Nothing but the lines from the one with "This screenshot has width=977, height=534." through the final line of the entries below should be written out, each exactly as given.

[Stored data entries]
######

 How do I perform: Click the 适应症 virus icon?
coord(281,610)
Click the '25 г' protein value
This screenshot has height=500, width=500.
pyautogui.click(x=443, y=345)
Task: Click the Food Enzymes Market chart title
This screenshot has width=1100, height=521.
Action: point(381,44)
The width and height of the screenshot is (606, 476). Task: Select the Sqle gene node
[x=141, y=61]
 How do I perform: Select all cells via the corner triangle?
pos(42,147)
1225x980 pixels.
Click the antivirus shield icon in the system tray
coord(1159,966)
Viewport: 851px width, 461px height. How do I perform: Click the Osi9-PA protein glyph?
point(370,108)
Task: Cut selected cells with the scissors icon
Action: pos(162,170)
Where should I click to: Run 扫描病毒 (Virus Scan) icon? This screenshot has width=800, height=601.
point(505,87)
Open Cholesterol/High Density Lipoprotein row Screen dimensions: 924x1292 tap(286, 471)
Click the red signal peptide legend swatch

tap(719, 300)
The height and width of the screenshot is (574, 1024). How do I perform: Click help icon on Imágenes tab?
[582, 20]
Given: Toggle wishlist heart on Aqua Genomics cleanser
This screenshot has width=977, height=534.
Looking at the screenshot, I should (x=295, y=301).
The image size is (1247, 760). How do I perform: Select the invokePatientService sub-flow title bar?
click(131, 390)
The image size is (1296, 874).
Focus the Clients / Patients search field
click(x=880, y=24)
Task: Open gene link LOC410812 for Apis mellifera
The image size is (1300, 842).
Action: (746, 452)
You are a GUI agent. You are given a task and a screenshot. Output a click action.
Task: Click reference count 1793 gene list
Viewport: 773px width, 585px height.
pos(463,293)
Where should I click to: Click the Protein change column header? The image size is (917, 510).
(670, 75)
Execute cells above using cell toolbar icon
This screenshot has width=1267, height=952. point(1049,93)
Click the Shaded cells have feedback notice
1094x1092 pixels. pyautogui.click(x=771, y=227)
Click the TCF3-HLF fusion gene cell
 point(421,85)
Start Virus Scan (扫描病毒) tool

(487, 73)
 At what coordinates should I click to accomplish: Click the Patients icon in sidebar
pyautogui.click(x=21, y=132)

######

- **YOUR SOLUTION**
This screenshot has width=977, height=534.
Looking at the screenshot, I should (x=295, y=301).
The image size is (1247, 760). How do I perform: Select the invokePatientService sub-flow title bar?
click(131, 390)
The image size is (1296, 874).
Focus the Clients / Patients search field
click(x=880, y=24)
Task: Open gene link LOC410812 for Apis mellifera
The image size is (1300, 842).
Action: (746, 452)
You are a GUI agent. You are given a task and a screenshot. Output a click action.
Task: Click reference count 1793 gene list
Viewport: 773px width, 585px height.
pos(463,293)
Where should I click to: Click the Protein change column header? The image size is (917, 510).
(670, 75)
Execute cells above using cell toolbar icon
This screenshot has width=1267, height=952. point(1049,93)
Click the Shaded cells have feedback notice
1094x1092 pixels. pyautogui.click(x=771, y=227)
Click the TCF3-HLF fusion gene cell
 point(421,85)
Start Virus Scan (扫描病毒) tool

(487, 73)
 At what coordinates should I click to accomplish: Click the Patients icon in sidebar
pyautogui.click(x=21, y=132)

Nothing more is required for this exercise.